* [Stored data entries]
****************************************

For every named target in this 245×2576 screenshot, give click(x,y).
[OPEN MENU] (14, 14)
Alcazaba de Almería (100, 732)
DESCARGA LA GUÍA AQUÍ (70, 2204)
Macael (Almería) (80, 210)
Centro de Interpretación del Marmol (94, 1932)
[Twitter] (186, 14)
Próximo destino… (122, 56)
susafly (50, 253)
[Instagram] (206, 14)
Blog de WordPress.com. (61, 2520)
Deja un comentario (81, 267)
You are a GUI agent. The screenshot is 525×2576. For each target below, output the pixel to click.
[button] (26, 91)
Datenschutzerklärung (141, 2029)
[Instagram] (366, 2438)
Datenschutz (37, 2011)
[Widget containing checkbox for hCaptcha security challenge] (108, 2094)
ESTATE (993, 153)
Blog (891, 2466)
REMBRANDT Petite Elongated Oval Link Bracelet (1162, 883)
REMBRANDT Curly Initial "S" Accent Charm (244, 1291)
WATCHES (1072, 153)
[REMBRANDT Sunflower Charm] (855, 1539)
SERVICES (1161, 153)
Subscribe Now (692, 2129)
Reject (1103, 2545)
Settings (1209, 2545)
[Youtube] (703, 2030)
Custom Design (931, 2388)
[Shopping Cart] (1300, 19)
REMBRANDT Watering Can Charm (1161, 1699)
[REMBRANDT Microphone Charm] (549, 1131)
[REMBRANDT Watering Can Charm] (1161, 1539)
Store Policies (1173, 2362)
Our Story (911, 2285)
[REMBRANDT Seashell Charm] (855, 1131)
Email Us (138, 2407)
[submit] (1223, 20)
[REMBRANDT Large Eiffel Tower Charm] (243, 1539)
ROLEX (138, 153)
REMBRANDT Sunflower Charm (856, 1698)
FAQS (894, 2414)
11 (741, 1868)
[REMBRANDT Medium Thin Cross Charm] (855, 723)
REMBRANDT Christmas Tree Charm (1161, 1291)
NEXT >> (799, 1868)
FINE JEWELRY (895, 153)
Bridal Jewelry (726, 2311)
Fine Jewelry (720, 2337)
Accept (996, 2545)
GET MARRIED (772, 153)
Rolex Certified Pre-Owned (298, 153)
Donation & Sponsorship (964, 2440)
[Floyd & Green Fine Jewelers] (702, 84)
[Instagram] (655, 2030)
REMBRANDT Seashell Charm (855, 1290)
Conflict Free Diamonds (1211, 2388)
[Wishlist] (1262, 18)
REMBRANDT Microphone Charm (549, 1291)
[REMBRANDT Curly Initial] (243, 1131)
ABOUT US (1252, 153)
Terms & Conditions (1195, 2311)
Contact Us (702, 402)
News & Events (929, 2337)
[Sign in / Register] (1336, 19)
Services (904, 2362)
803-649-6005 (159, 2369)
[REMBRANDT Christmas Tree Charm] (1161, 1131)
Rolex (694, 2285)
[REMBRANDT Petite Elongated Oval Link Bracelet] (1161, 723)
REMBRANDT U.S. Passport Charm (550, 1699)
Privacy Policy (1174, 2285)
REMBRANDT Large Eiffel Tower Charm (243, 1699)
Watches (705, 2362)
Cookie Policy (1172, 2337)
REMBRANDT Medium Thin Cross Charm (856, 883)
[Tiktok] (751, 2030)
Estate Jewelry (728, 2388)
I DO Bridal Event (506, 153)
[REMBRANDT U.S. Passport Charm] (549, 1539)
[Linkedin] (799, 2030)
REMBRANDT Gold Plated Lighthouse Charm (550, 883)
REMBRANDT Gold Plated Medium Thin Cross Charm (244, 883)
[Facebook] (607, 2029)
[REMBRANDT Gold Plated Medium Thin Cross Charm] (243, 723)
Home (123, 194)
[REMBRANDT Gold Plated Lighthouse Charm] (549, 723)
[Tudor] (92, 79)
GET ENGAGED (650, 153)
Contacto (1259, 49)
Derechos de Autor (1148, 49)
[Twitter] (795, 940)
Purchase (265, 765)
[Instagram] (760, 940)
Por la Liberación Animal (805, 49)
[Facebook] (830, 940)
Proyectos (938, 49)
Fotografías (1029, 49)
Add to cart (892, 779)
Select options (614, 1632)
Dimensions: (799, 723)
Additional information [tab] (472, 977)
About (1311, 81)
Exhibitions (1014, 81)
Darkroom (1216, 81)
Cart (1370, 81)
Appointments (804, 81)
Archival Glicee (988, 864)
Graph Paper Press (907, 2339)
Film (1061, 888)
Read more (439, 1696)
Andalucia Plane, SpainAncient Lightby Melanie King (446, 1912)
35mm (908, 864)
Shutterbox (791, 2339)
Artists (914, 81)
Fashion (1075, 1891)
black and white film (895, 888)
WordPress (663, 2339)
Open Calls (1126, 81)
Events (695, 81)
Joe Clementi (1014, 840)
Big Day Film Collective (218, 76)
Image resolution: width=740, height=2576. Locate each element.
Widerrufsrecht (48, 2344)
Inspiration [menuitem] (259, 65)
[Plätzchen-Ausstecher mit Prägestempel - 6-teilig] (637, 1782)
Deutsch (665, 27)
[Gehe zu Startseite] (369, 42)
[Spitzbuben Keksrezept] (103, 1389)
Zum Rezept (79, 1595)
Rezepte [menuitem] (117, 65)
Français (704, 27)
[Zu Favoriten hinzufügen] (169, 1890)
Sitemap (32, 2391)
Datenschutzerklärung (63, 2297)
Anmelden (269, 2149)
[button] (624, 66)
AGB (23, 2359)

****************************************

Going through the lines above one by one, tally those with the word "Christmas" and give only the total.

2